**Given passage**
-------------------------

Cross Validated Asked by tbizzy0808 on December 4, 2020
So I am currently building a model which does a certain type of action recognition, which I am implementing as a two-stage, end-to-end system. The first stage is a pose estimation model, and I want to take the outputs from this model and use some type of sequence classification model (to be determined what architecture specifically, not important for question) for outputting the type of action. However, this is essentially based on the changes in the relative positions of different segments from the pose estimation model, which are variable to the angle that the input video was shot at. So, as I see it, I will need to either gather a much larger amount of data to generalize across angles, make sure every input video is from roughly the same angle, or normalize the pose estimation data by essentially rotating it.

-------------------------

**Material provided**
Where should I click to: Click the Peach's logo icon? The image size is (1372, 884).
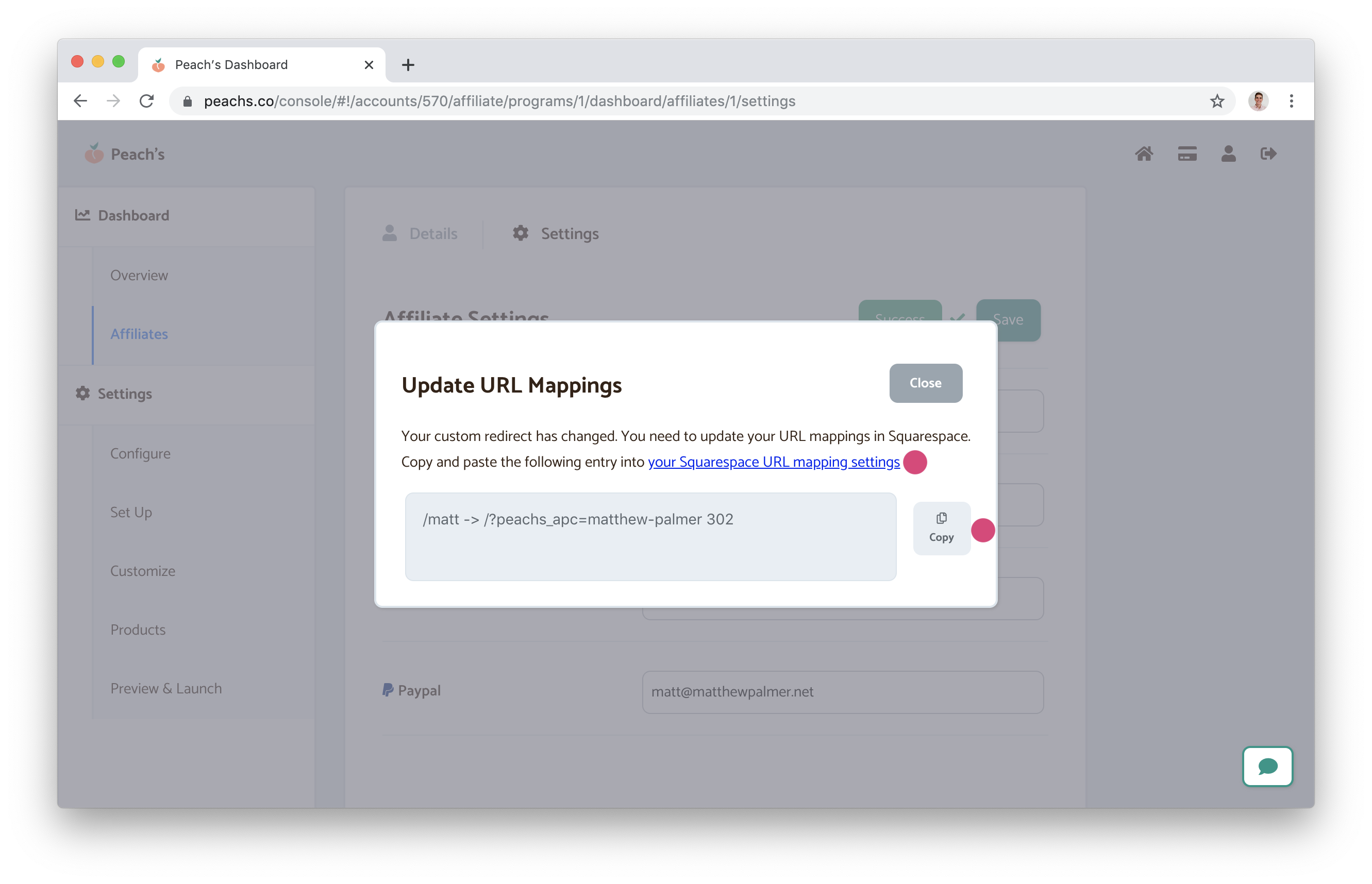[x=94, y=154]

-------------------------

**Task prompt**
Write out the action recognition post from "Cross Validated Asked" to "essentially rotating it.". The material above can be set aside.

**Response below**
Cross Validated Asked by tbizzy0808 on December 4, 2020
So I am currently building a model which does a certain type of action recognition, which I am implementing as a two-stage, end-to-end system. The first stage is a pose estimation model, and I want to take the outputs from this model and use some type of sequence classification model (to be determined what architecture specifically, not important for question) for outputting the type of action. However, this is essentially based on the changes in the relative positions of different segments from the pose estimation model, which are variable to the angle that the input video was shot at. So, as I see it, I will need to either gather a much larger amount of data to generalize across angles, make sure every input video is from roughly the same angle, or normalize the pose estimation data by essentially rotating it.